Nvidia, la empresa que se ha posicionado como el motor indiscutible de la revolución de la Inteligencia Artificial (IA), presentó recientemente su informe de resultados financieros, dejando una frase para la posteridad de su CEO, Jensen Huang: “El cómputo equivale a ingresos” (Compute equals revenues). Esta declaración no es un simple eslogan publicitario, sino el pilar central sobre el cual la compañía pretende sostener su estratosférica valoración en el mercado global.
Para el lector en México, es fundamental entender que Nvidia ha dejado de ser únicamente una empresa de tarjetas de video para videojuegos. Hoy en día, sus procesadores son la infraestructura crítica que alimenta desde los asistentes virtuales más avanzados hasta los sistemas de logística y manufactura que ya comienzan a implementarse en el sector industrial mexicano. La empresa se ha transformado en el proveedor de los “picos y palas” de la era digital, y sus resultados financieros son vistos como el termómetro oficial de la economía de la IA.

---

## Tareas propuestas
**1.** En el fragmento sobre Nvidia, ¿qué frase dijo su CEO, Jensen Huang, al presentar el informe de resultados financieros?
**2.** Transcribe del fragmento sobre Nvidia el pasaje que comienza con “Para el lector” y continúa hasta “economía de la IA.”.

## Datos almacenados
---

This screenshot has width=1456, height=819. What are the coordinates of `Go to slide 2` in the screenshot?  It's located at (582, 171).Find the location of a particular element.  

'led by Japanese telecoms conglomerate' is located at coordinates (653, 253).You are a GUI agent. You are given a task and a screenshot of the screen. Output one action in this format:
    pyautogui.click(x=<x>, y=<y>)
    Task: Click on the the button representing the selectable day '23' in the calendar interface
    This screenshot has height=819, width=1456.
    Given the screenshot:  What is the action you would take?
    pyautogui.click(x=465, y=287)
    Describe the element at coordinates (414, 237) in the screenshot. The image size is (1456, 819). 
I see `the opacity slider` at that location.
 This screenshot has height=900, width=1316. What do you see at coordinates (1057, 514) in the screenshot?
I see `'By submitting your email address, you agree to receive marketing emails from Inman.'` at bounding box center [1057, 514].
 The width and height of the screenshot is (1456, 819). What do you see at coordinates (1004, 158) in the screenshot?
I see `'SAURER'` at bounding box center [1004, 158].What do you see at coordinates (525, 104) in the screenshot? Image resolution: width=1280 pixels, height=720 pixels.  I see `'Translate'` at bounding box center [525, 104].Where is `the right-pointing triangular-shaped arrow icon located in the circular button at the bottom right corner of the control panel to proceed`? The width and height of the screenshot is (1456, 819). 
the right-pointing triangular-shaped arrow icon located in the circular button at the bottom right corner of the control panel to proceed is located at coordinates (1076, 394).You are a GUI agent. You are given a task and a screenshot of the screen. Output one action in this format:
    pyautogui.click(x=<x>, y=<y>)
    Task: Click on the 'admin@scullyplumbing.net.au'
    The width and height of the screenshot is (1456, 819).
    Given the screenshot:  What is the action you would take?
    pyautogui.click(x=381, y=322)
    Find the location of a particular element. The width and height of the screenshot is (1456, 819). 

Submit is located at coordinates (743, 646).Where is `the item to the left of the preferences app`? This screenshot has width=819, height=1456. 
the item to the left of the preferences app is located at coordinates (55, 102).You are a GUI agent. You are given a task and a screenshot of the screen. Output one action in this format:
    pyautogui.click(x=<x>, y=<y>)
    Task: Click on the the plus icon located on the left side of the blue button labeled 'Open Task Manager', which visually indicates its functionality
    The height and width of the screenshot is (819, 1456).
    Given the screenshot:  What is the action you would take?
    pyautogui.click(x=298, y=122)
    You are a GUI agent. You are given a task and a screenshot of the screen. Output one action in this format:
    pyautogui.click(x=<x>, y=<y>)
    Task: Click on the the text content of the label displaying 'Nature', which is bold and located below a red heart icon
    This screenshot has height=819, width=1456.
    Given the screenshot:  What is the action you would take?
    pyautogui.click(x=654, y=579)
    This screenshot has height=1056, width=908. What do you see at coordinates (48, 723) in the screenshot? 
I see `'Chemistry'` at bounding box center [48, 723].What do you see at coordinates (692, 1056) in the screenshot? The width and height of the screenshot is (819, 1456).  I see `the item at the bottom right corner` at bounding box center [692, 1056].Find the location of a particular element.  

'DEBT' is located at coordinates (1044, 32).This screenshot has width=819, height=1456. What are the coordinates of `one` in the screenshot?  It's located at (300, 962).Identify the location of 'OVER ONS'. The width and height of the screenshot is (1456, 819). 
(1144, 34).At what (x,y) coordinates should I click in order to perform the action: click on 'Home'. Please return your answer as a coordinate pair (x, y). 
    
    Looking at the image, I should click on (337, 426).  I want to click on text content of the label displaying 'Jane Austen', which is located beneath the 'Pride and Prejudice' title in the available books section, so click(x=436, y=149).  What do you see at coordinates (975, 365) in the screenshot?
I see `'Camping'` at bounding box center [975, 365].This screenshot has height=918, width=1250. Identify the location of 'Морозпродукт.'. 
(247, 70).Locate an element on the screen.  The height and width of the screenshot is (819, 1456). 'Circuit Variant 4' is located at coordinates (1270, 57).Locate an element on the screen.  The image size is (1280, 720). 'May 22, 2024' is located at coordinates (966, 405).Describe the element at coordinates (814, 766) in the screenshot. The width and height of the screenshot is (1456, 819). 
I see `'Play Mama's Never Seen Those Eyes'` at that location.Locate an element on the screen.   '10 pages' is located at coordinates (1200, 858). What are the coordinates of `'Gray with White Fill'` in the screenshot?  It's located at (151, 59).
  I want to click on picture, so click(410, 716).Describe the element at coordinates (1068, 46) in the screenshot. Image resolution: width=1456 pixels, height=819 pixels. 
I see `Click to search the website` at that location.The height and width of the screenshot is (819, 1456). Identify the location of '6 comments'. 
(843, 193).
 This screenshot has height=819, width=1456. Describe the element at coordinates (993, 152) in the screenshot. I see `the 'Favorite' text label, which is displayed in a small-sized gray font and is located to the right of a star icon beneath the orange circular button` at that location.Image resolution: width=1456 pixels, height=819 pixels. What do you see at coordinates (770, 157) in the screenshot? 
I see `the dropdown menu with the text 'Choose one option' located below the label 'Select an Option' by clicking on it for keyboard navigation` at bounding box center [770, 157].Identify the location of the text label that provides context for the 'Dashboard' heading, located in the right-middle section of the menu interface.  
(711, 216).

---

## Respuestas por tarea
**1.** “El cómputo equivale a ingresos” (Compute equals revenues).

**2.**
Para el lector en México, es fundamental entender que Nvidia ha dejado de ser únicamente una empresa de tarjetas de video para videojuegos. Hoy en día, sus procesadores son la infraestructura crítica que alimenta desde los asistentes virtuales más avanzados hasta los sistemas de logística y manufactura que ya comienzan a implementarse en el sector industrial mexicano. La empresa se ha transformado en el proveedor de los “picos y palas” de la era digital, y sus resultados financieros son vistos como el termómetro oficial de la economía de la IA.